Reading The Architecture of Open Source Applications, especially Chapter 4, struck a cord with me:
The authors, Margo Seltzer and Keith Bostic, state, that building systems based on simple components as building blocks lead to systems which are superior to monoliths in the five important -abilities: understandability, extensibility, maintainability, testability, and flexibility.
This made me wonder how to clearly differentiate between these abilities, since many discussions about software architecture evolve around one or more of these abilities.
Also the abilities are rather generic, making them applicable to system design in general, so I consider a strong understanding of them essential to be able to perform well.
Here are some definitions & thoughts:
describes if the code clearly communicates its purpose to readers other then the author.
This is important because code is read more often than written and if your code is hard to understand it will take up more time to read, or worse, it won’t be understood at all; Problem is this is a subjective metric - it depends on the knowledge & background of the reader.
To me, this effectively comes down to:
- don’t be clever.
- make implicit assumptions explicit.
- optimize for readability.
speaks to a system being able to accommodate new functionality or changes over time, without requiring bigger rewrites of existing code.
I think every software engineer has experienced changes cascading through their code base. Yet I think it’s hard to avoid sometimes. When building a system, chances are you don’t know every thing up front, meaning you can always run into this situation.

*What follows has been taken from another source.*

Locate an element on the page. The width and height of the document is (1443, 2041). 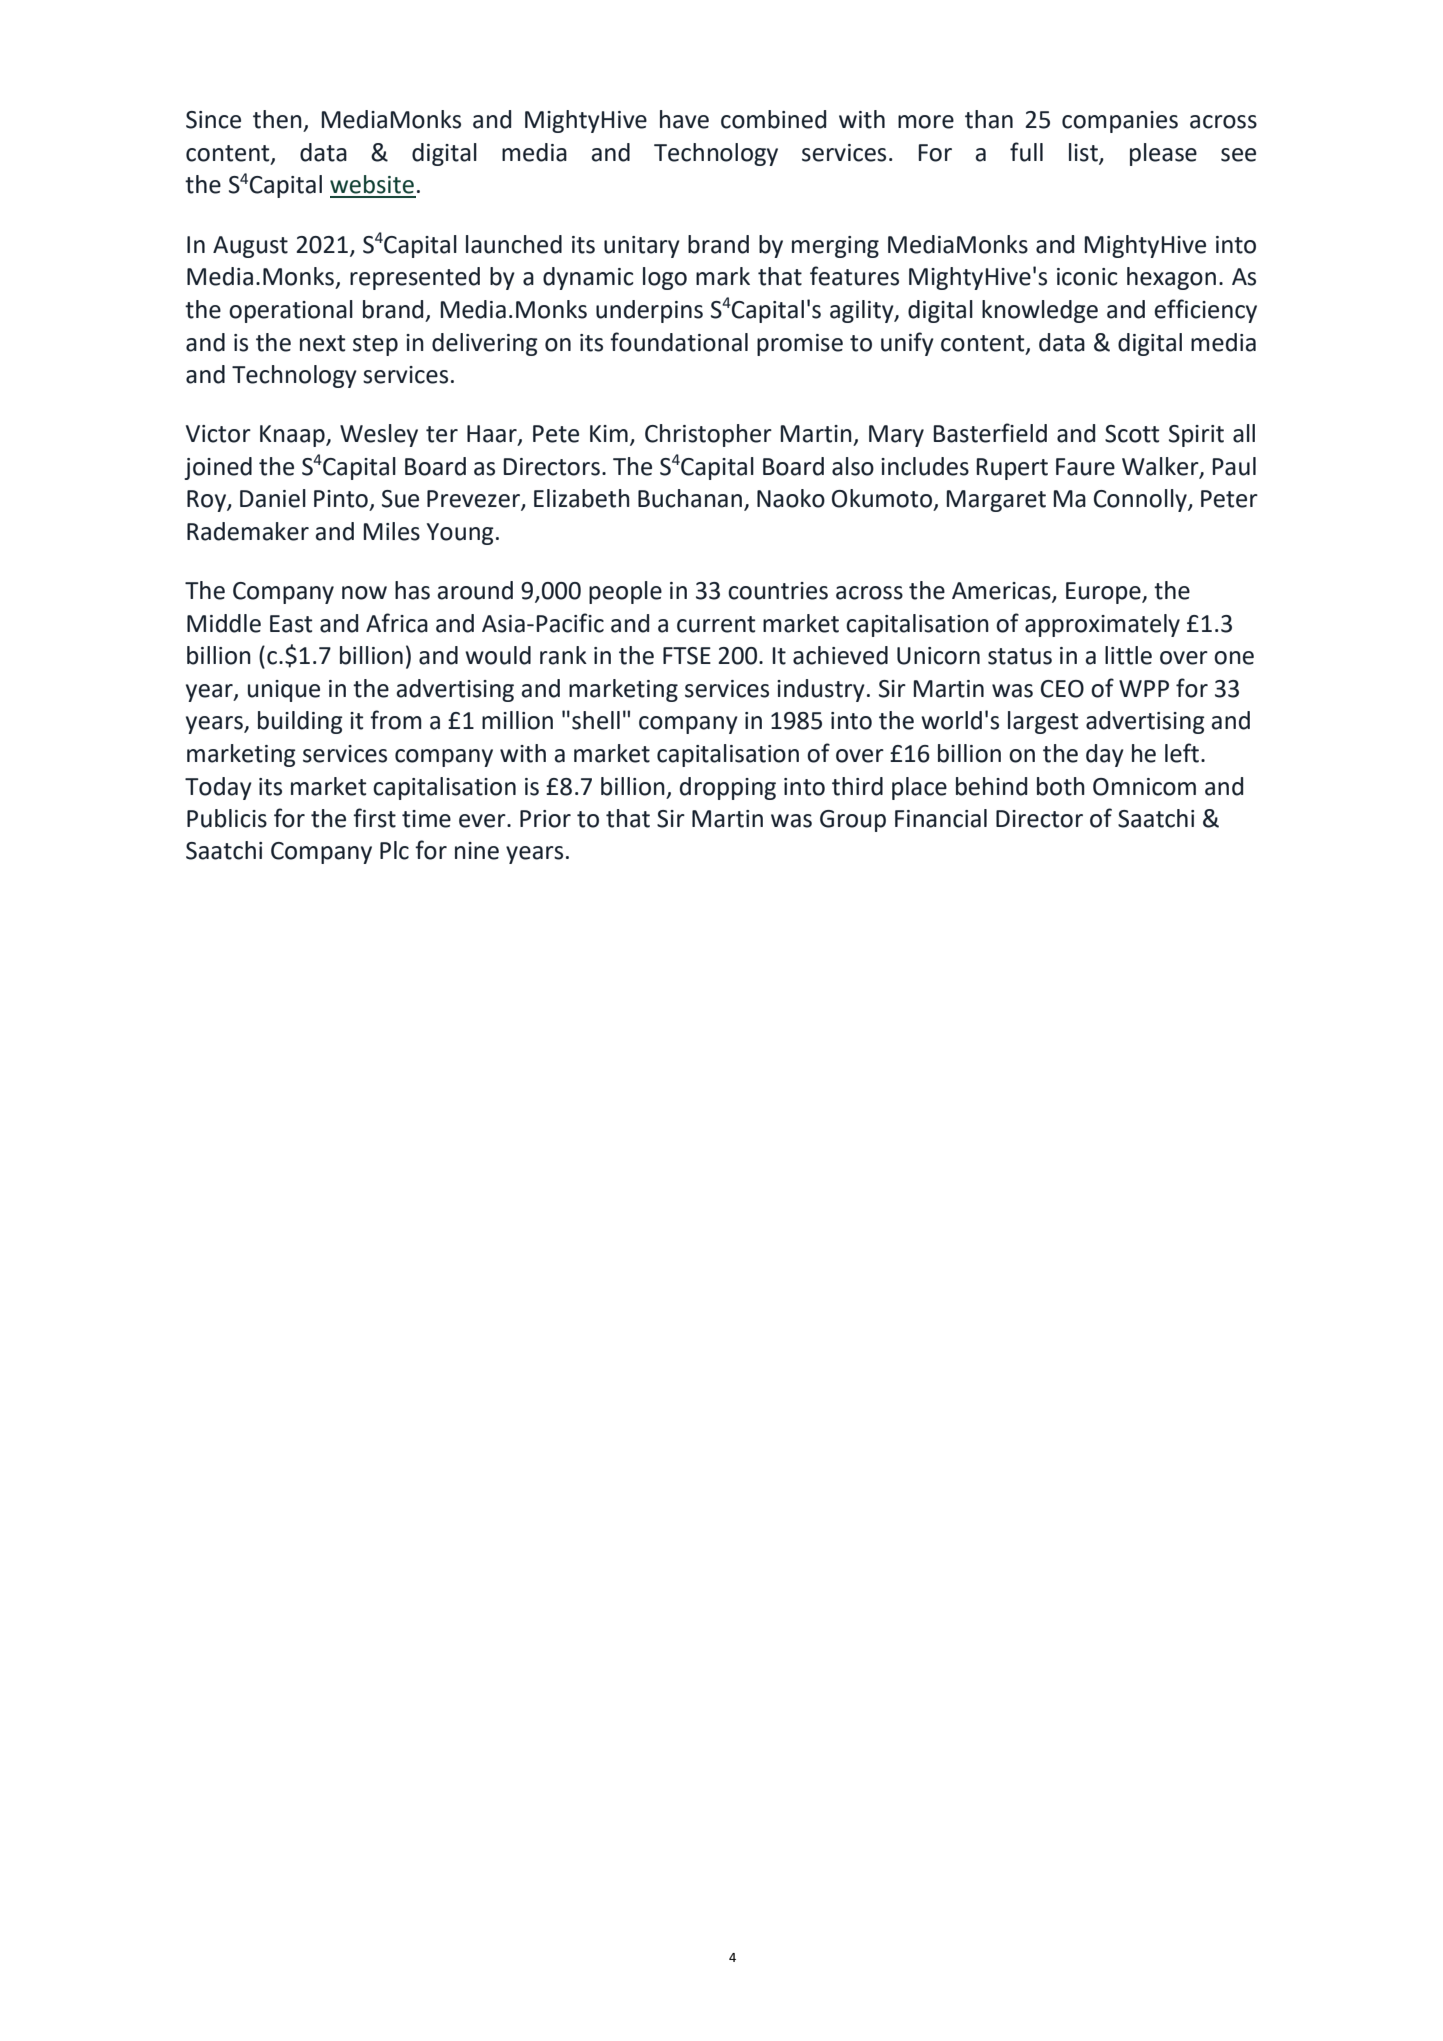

While I think extensibility can be achieved in parts by building loosely coupled, eventually consistent systems, it’s better to perform technical spikes regularly, to ensure the problem at hand is understood properly, as well as possible integrations into the existing code base.
describes the afford required to keep a system in good shape, e.g. the amount of work required to regularly upgrade your dependencies, fix defects; but also incorporate non functional requirements after a system has launched.
Since I don’t know of a better way to describe this I’d say “how often do you upset your product owner?” - mostly because product owners always want new features, and you can’t deliver them if you’re busy keeping the system up.
measures how easy it is to write test for your system.
Good testability often speaks to an easy understand code base; It’s also extremely important as a safety net when thinking about maintenance. I use tests as an indicator on how easy it is to understand a system. If you’re tests don’t immediately point you to the source of a bug, or require so much setup that it’s hard to even find the testing code, you don’t have this ability.
describes how your system adapts to external changes.
External changes for a system range from slow responses from 3rd parties over occasional timeouts to unavailability.
To me, this mostly concerns operations but is extremely important to get right. If done wrong, your software will be hard to keep up and running.
I’d always argue: if it is worth building a system to begin with, it should always be kept available.
Fortunately, many architectural patterns exist to enable this.
I think that these abilities build upon each other; and you always have to find trade offs since you can’t fulfill all of them at once. And trade offs can only be discussed in a specific context, meaning there is no one size fits all solution.
For example, rather generic trade offs:
- when building a technical spike, it might be okay to write less understandable & maintainable code, since your goal is a proof something is actually doable. When you have to go live with one, however, you should invest time in rebuilding critical systems/ part of a system, which are hard to understand/ maintain.
- when taking over an existing project on should check if the system reaches the desired level of flexibility & maintainability. Nobody wants to be stuck with a system that fails all the time.
- when starting a new project, the project expectations should be stated explicitly. E.g. when the project team is expected to change often, writing understandable and testable code should have higher priority, to reduce onboarding time.
But also more specific ones:
- hard to understand code is hard to test. You are probably missing good abstractions.
- introducing abstractions just for tests makes your code harder to understand.
- decoupling two systems, e.g. with a circuit breaker, also make it less easy to understand; simply because there’s more code to read.
If you think it’s simple, then you have misunderstood the problem.
- Bjarne Stroustrup
My key take away is this: software engineering is hard, and it helps to have some guidelines in mind when trying to make the best decision for the moment.
I think these abilities help with that.